De todos modos, combatir el ruido urbano no parece empresa fácil. La mayor parte de los ruidos viene de los automóviles y el Ayuntamiento poco puede hacer para paliar los rugidos de los motores, los acelerones que les pegan los automovilistas crispados. Hablan de que poniendo catalizadores se suavizarían los bramidos, pero estos remedios deberían partir de los propios fabricantes.

La industria del motor trae inquietantes consecuencias para los ciudadanos porque el simple funcionamiento de sus productos perpetra un roto, no se sabe si irreparable, al medio ambiente. De un lado, el ruido; de otro, los gases que sueltan los vehículos por los tubos de escape, creando una atmósfera maloliente y a veces irrespirable que mete en los pulmones restos de azufre, de ácidos, de monóxido de carbono, nocivos para la salud. Y la gente se siente mal. Luego dirán que tiene la culpa el tabaco, pero es mentira.

TAREAS:
(a) Indica si cada una de estas afirmaciones coincide con el texto sobre el ruido urbano: (i) la mayor parte de los ruidos procede de los automóviles; (ii) el Ayuntamiento puede hacer mucho para reducir el ruido de los motores; (iii) el texto acepta que el tabaco es la causa de que la gente se sienta mal. Responde sí o no a cada una y cita las palabras del texto que lo deciden.
(b) Escribe la continuación del texto sobre el ruido urbano a partir de su última oración.

EXTRACTO DE DATOS:
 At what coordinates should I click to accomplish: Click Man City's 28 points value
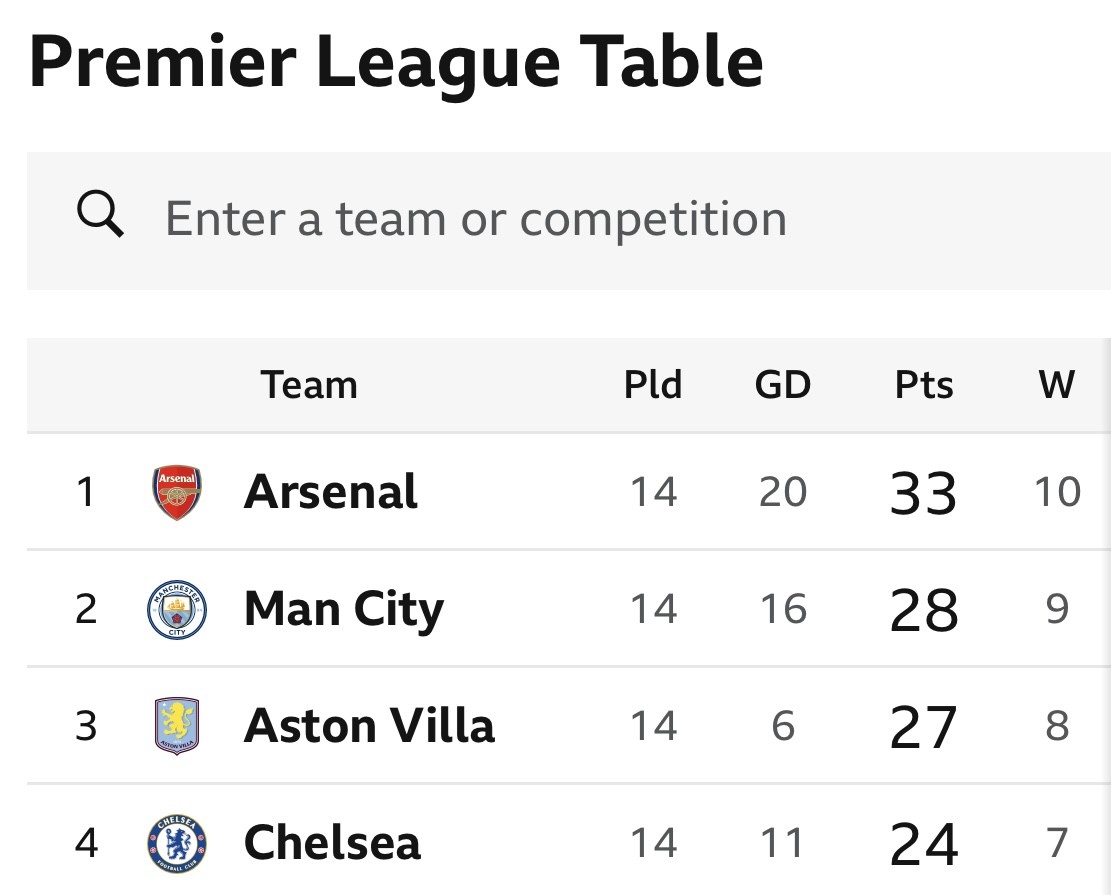924,610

RESPUESTAS:
(a)
(i) Sí: «La mayor parte de los ruidos viene de los automóviles».
(ii) No: «el Ayuntamiento poco puede hacer para paliar los rugidos de los motores».
(iii) No: «Luego dirán que tiene la culpa el tabaco, pero es mentira».

(b)
Los ruidos no se circunscriben al tráfico. En muchos vecindarios y establecimientos públicos aumentan. España es el país del ruido por antonomasia. En la mayoría de los bares la gente habla a gritos, aunque sería difícil precisar si es por placer o para remontar el estruendo que arman de consuno el molinillo de café, el agua a presión de la cafetera exprés, la máquina tragaperras, el tocadiscos, la televisión, las vociferantes comandas a la cocina de los ajetreados camareros.

Si no hay gritos no hay vida, es el lema. En las casetas de la Feria de Sevilla, recientemente terminada, tocaban las sevillanas por megafonía, y acabábamos cazando moscas. Seguramente pretendían reproducir el ambiente de las discotecas donde atraviesan la barrera del sonido. Una vez me mandó el periódico a un concierto de música concreta, para escribir un artículo, y cuando salí llevaba la oreja convertida en una torrija. Durante días me estuvo atronando; soltaba silbos y resoplidos sin aparente causa que lo justificara y sin ninguna consideración. Un médico me comentó que eso eran acúfenos (sorprendente palabra), síntoma de alteraciones meningíticas o, con mayor probabilidad, de inminente sordera, y me dejó perplejo.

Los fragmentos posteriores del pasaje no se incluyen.